- _AIM OF THE EXERCISE_
Repeat the stretch of entries below from the line with "The height and width of the screenshot is (592, 1280)." through the line with "Click the magnifier search". Include both ends and add nothing.

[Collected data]
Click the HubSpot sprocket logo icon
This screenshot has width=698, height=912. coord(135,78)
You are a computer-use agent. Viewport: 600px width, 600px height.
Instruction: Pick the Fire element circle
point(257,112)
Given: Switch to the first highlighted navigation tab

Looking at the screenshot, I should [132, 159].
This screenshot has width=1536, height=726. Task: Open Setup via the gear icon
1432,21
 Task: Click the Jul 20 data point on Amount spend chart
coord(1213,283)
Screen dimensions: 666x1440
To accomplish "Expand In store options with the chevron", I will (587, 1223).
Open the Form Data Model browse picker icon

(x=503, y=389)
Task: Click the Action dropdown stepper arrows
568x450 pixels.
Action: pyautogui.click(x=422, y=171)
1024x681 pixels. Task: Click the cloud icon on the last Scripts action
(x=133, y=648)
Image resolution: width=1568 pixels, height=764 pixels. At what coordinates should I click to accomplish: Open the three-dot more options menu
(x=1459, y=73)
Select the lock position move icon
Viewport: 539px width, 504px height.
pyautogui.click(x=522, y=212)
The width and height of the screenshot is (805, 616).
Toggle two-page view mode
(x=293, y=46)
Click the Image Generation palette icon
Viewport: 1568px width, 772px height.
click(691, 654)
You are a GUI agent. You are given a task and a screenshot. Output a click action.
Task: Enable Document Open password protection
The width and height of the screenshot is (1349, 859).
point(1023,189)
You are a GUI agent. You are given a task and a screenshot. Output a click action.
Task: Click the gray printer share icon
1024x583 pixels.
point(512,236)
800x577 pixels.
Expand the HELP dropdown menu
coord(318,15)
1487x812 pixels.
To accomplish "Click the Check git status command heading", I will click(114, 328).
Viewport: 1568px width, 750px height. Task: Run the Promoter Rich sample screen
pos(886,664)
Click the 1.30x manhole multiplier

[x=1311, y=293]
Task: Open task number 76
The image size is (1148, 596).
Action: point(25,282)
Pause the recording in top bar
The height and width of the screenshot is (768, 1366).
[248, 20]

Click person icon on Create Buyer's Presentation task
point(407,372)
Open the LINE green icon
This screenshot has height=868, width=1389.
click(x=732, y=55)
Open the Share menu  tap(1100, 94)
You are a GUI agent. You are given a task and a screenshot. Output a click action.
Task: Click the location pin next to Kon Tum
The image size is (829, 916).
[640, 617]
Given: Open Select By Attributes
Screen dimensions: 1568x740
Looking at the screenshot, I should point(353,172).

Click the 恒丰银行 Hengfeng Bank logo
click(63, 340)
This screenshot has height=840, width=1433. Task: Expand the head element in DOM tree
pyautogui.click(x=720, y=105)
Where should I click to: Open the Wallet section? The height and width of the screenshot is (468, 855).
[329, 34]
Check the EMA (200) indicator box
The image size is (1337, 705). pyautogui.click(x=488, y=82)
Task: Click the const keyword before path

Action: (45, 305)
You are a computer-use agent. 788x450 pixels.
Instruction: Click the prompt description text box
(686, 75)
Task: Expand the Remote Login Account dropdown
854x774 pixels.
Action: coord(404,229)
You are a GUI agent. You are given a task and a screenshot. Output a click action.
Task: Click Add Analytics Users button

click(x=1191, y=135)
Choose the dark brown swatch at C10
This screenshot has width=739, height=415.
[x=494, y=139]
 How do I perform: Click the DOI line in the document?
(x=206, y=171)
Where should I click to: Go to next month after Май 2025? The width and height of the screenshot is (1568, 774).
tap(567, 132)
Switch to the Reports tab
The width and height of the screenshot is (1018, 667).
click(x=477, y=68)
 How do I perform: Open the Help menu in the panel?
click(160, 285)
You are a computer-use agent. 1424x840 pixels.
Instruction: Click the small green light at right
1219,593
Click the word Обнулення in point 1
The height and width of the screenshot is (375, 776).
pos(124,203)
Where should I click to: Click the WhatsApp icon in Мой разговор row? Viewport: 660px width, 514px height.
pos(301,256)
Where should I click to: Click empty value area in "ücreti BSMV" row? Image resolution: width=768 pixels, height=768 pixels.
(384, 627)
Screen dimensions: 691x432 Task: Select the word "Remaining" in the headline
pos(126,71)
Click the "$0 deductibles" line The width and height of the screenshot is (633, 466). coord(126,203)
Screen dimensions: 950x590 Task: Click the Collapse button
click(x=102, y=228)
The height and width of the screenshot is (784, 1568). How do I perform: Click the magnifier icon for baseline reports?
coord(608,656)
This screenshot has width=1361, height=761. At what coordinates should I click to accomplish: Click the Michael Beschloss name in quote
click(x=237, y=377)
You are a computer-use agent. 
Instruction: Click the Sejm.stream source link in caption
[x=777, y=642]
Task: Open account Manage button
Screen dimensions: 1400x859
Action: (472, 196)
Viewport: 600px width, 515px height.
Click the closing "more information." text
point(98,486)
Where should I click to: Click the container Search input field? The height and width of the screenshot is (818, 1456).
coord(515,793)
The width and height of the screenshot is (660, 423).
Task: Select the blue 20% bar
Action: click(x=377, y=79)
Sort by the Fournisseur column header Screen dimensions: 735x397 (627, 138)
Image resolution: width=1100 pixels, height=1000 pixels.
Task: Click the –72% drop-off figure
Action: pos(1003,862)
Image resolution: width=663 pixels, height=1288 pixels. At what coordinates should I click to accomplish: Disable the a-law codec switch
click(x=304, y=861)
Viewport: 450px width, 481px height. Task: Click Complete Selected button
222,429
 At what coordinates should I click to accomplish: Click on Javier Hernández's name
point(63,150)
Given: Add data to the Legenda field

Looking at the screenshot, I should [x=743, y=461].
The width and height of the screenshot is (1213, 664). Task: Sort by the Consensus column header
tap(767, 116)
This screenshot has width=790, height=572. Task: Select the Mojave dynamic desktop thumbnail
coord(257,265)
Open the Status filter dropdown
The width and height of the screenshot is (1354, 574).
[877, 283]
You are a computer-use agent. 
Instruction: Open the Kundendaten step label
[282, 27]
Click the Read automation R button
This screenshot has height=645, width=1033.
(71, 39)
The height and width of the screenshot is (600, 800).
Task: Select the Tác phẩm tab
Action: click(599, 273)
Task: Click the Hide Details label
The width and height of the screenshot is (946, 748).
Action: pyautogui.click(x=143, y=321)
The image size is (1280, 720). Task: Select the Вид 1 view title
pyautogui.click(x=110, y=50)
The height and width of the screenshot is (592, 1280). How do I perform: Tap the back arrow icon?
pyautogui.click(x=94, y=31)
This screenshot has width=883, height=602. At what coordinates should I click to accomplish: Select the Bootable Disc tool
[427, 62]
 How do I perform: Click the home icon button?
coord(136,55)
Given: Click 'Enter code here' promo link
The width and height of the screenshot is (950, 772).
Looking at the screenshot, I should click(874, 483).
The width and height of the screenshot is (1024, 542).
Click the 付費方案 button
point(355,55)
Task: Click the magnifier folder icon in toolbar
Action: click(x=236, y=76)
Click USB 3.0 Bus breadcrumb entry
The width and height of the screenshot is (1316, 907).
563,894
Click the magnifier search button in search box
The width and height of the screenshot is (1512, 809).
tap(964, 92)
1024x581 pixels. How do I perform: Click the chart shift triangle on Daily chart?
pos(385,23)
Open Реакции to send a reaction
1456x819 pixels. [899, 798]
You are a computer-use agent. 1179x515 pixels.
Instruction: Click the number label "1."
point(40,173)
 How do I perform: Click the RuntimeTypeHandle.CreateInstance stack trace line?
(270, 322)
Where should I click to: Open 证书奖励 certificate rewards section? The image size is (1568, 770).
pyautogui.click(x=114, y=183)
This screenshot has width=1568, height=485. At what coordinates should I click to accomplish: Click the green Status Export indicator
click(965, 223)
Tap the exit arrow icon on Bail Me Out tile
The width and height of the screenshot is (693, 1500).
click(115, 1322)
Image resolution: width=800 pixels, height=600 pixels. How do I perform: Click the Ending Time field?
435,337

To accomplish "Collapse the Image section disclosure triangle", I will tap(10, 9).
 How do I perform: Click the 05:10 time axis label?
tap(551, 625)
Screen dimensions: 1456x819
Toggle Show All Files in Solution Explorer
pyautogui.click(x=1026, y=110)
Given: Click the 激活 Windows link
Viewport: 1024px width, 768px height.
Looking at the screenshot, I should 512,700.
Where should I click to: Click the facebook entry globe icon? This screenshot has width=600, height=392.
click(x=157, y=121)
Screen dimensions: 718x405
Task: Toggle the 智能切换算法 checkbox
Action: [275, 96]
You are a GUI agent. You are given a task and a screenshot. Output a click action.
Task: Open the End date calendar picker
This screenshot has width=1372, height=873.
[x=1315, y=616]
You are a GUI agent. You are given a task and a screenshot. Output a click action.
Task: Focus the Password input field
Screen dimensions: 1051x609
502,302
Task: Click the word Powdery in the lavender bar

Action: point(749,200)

- _SOLUTION FOR THIS TASK_
The height and width of the screenshot is (592, 1280). How do I perform: Tap the back arrow icon?
pyautogui.click(x=94, y=31)
This screenshot has width=883, height=602. At what coordinates should I click to accomplish: Select the Bootable Disc tool
[427, 62]
 How do I perform: Click the home icon button?
coord(136,55)
Given: Click 'Enter code here' promo link
The width and height of the screenshot is (950, 772).
Looking at the screenshot, I should click(874, 483).
The width and height of the screenshot is (1024, 542).
Click the 付費方案 button
point(355,55)
Task: Click the magnifier folder icon in toolbar
Action: click(x=236, y=76)
Click USB 3.0 Bus breadcrumb entry
The width and height of the screenshot is (1316, 907).
563,894
Click the magnifier search button in search box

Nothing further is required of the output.